Sonntag, 29.08.2004

 

Wenigstens schien die Sonne. Ab und an. Indem wir gegenseitig auf das aufstehen des Anderen warteten, verging die Zeit wie im Fluge und plötzlich standen alle zur selben Zeit vor der Badtür. Das heißt, ich war drin, die anderen wollten hinein.

Das Frühstück fand am späten Vormittag statt, was uns aber nicht daran hinderte, eine kurze Zeit später das Mittagessen einzunehmen.

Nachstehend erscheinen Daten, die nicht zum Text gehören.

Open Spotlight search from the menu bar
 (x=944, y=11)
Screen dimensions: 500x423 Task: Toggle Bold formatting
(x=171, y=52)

Meinen sonntäglichen Frühstückszusammenbruch konnte ich mit knapper Not vermeiden. Thomas stichelte wieder herum und ich quäle mich dann immer mit  großem Selbstmitleid herum.

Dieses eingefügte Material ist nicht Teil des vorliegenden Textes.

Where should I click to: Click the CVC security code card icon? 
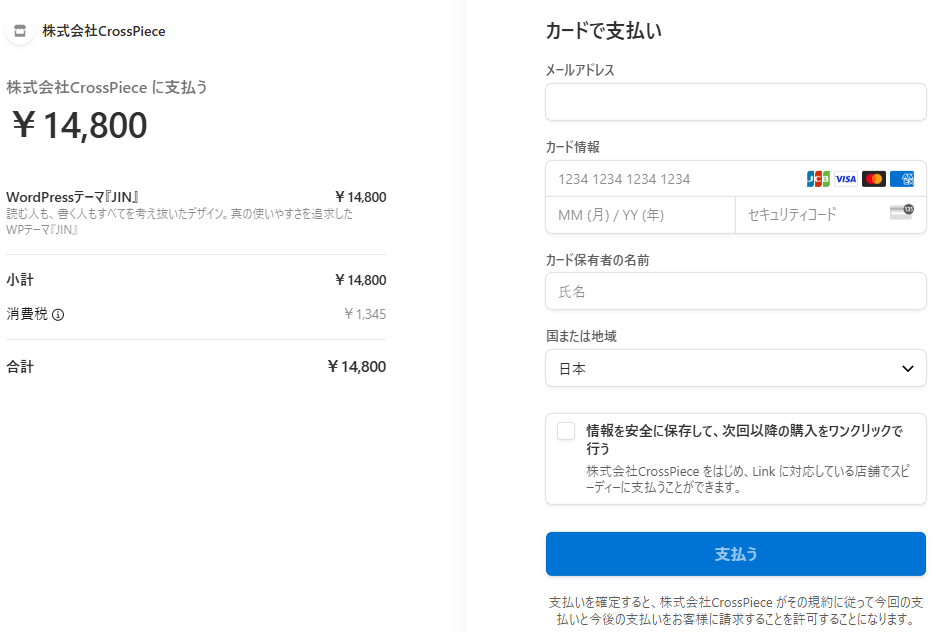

Krank war ich noch immer, wenn auch in abgeschwächter Form. Nicht zu krank zum Essen kochen. Dazu ist eine Mutter wohl selten zu krank – und wenn man ihr das Bett an den Herd schleppen müsste.

Wenigstens bemerkte Johannes, dass es besser wäre, ich würde das Fleisch nicht berühren beim Zerschneiden, dazu wäre ich zu krank. Zum Kochen nicht, aber zum Schneiden. Immerhin schmeckte es ihnen, was auch nicht zwangsläufig der Fall ist und sie haben gar nicht bemerkt, dass ich den Kefir von zwei Ansätzen in die Soße geschmuggelt hatte. Ich will ja, dass meine Familie gesunde Nahrungsmittel zu sich nimmt, nur sie wollen es nicht. Besonders, wenn sie es sehen.

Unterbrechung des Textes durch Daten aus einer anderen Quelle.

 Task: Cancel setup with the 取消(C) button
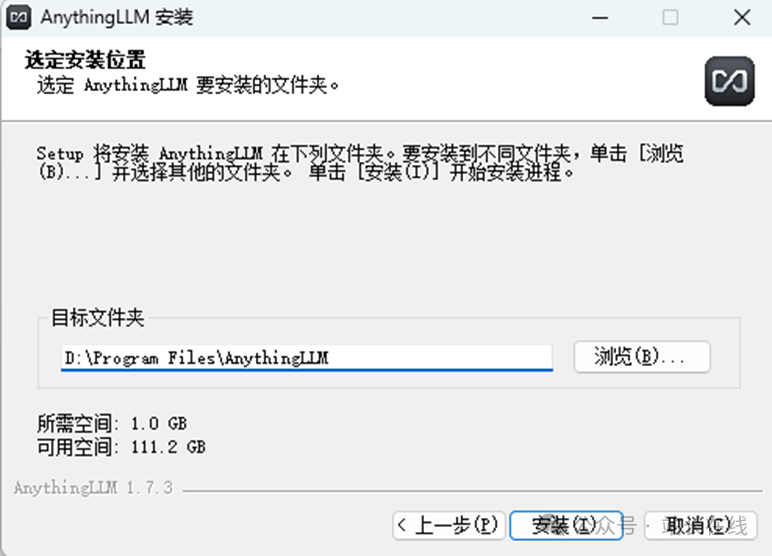[700, 525]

Aufgrund einer Flasche Wein, die Thomas zum Essen geöffnet hatte und aufgrund von Formel 1 lehnte er die Teilnahme am Sonntagsspaziergang ab.  Ich beschwor ihn noch einige Male, mitzukommen und warf ihm Alkoholismus vor, aber alles lies ihn kalt und er beharrte stur bei seiner Meinung. Daraufhin machte ich mich alleine auf den Weg. Die Sonne schien, ich nahm einen Brief der sowieso in den Kasten musste in die eine Hand, meine Jacke in die andere und steckte das Handy in die Hosentasche. Unterwegs grübelte ich, ob ich meinem langjährigen Freund Ben Bescheid geben solle, dass ich gerade ganz alleine auf Tour bin und ob er mir nicht Gesellschaft leisten wolle, oder ob das Verrat an meinem alkoholsüchtigen Mann sei, oder ob das gemein sei, Ben als Lückenbüßer zu benutzen. Ich rief ihn dann schließlich an und wir trafen uns unterwegs auf dem Weg zum Park. Er kam mit dem Rad, so konnte es wie zufällig aussehen. Ben ist fast immer für mich da. Das macht mir einerseits ein schlechtes Gewissen, andererseits ist es immer wieder schön zu wissen, dass es ihn gibt. Wir fanden eine Bank mitten im dichtesten Strom der sonntäglichen Lustwandler. An einem Teich mit Schwänen darauf und  Enten. Mit seinem neuen Handy knipste er ein Bild von den Schwänen, das er mir später mailen wollte.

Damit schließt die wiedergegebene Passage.